He gives more grace
My friend’s mother died, whom she had been taking care of in her home for decades. I got to see just the fringes of what all that entailed for my friend: the curtailment of social activities and opportunities, the constant need to line up help, the interrupted sleep, the forfeiture of what is considered a “normal” family life.
Moreover, my friend has more than her share of health problems herself. A hale-and-hardy person might possibly be able to shoulder the continuous physical and mental challenge of caring for a mentally ill mother. But how does one do it while dealing with backaches and broken bones of their own?
Today at the local diner I asked my friend how she had been able to do it all. She was astounded herself but claimed it was a gift of grace. I then remembered a verse:
“But he gives more grace” (James 4:6).
I realized once again that grace is not to be conceived of as only a static or positional and undifferentiated state, but is a varied gift that God gives in needed spurts, as it were—not unlike the pump my little diabetic friend Benjamin uses to administer insulin to himself on an as-needed basis, depending on the moment’s requirement.
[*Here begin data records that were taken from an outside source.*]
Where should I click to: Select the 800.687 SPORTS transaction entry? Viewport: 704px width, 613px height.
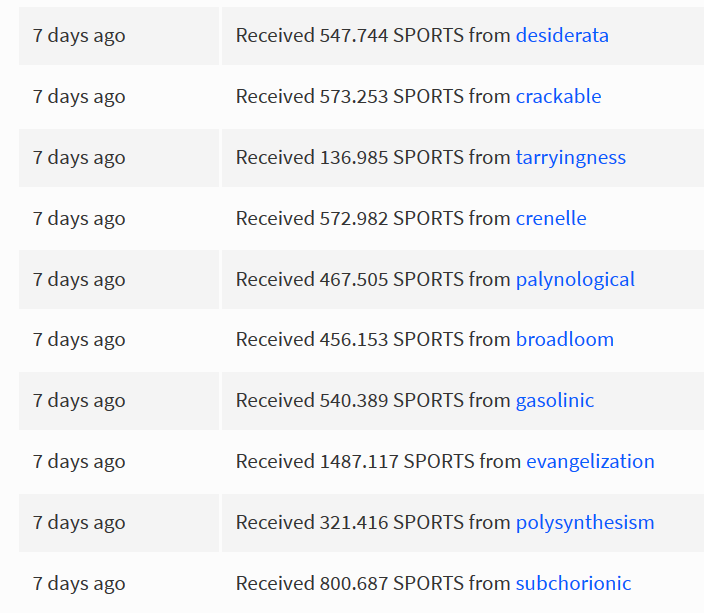point(434,584)
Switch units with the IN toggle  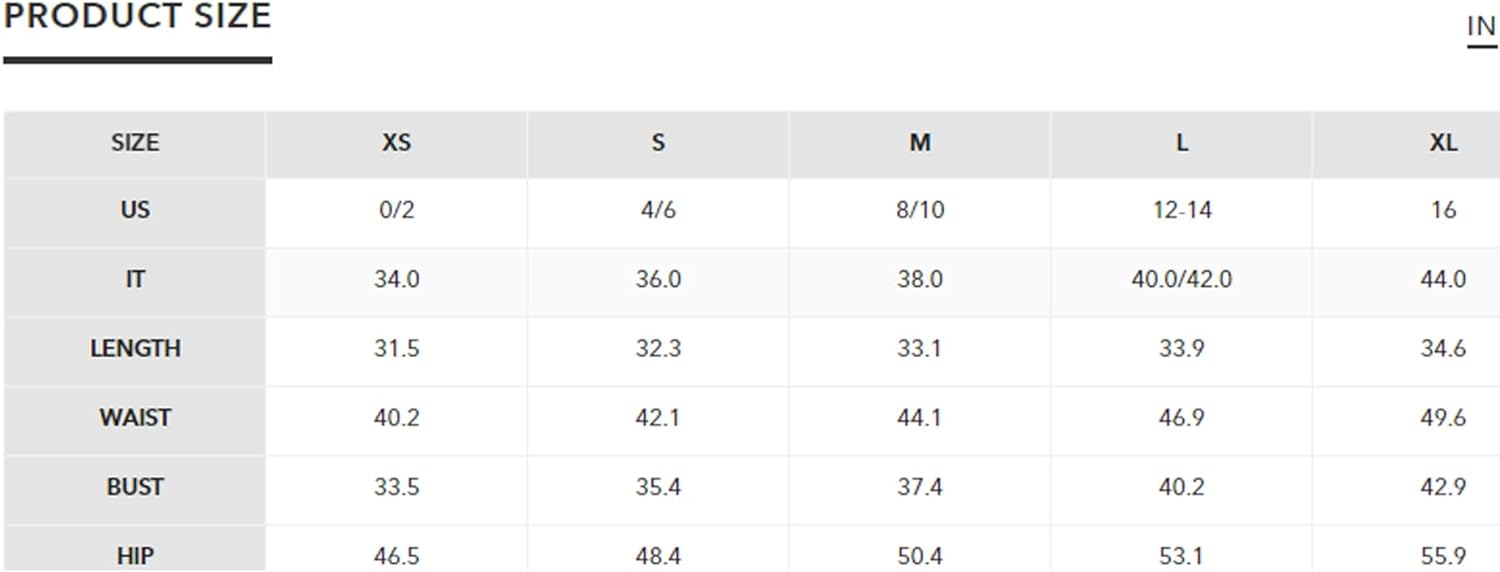(1481, 27)
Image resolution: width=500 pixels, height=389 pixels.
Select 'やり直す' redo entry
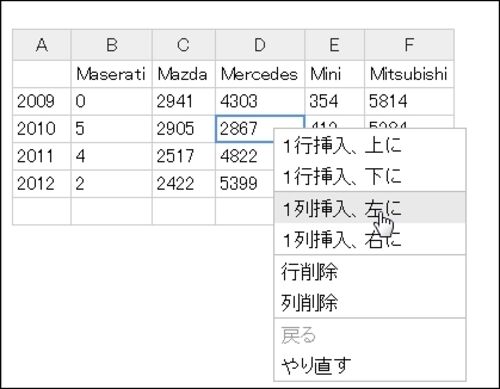click(x=370, y=365)
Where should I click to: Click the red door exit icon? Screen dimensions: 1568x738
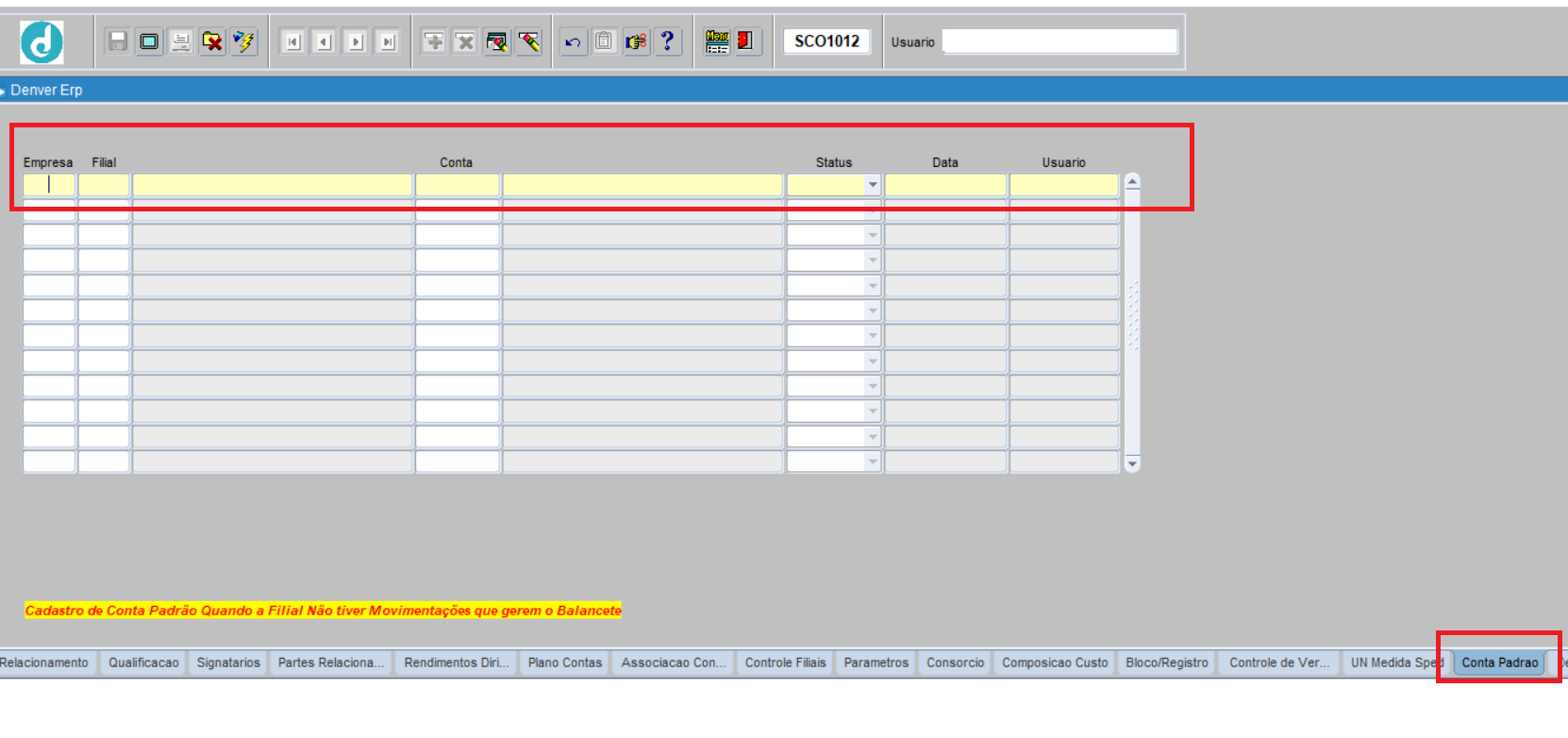(746, 42)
There is a grace for people like me who do not need the grace (right now) to care for a parent in the home. There is another grace for my friend who was asked by the Lord to bear this particular mission.
Also (to change the subject a bit), there is a grace for when we are young and starting off to live a godly life before the Lord. And then there is a grace if we have blown it badly and Satan’s temptation is to make us despair.
I believe that it is more pleasant to have obeyed in the first instance, and that it is much less pleasant and more challenging to turn around a barge that has long been plying in the wrong direction. Nevertheless, I am glad for the peculiar and new kind of grace that rises in old age for those who, having done badly, now want to do it right. It’s good to know “He gives more grace.”